Norman George Mollett Prichard (14 April 1895 – 10 April 1972) was a British politician, who chaired London County Council.

Born in Denton, Norfolk, Prichard was the son of A. G. Prichard, a minister and politician.  Norman grew up in London, and was educated at the Henry Thornton School in Clapham, then at King's College, London.  He found work with the Inland Revenue, and became a supporter of the Labour Party.  He also qualified as a barrister, and was accepted at Lincoln's Inn in 1924.

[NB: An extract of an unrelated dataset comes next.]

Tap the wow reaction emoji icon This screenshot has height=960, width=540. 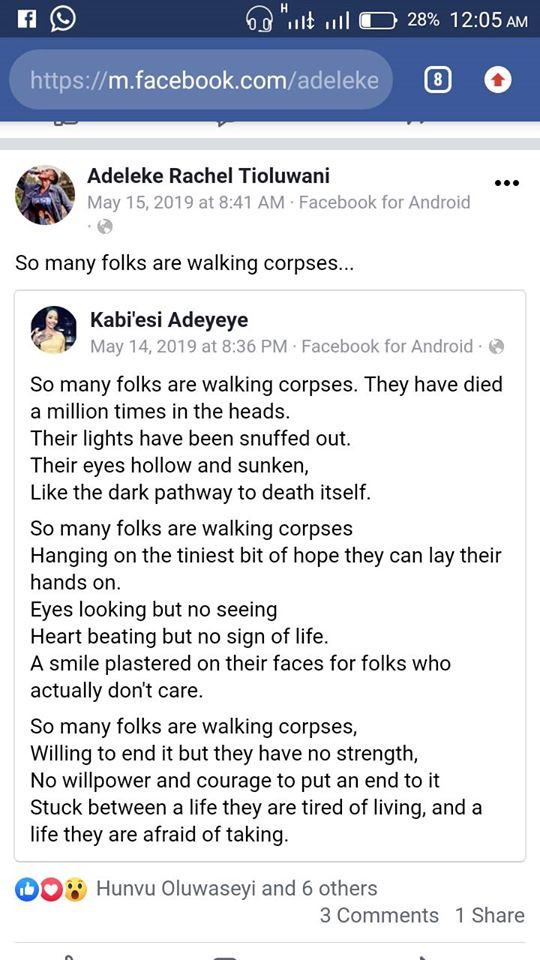(x=75, y=891)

In 1927, Prichard wished to stand for the London County Council, but he was refused permission by his employer.  Instead, he focused on more local government, winning election to Battersea Metropolitan Borough Council, and serving as Mayor of Battersea in 1935/36.  From 1949, he led the joint standing committee of the London boroughs.  In 1950, the government decided to permit its employees to sit on London County Council, and Prichard was elected as an alderman, and by 1955/56 was the council's chair.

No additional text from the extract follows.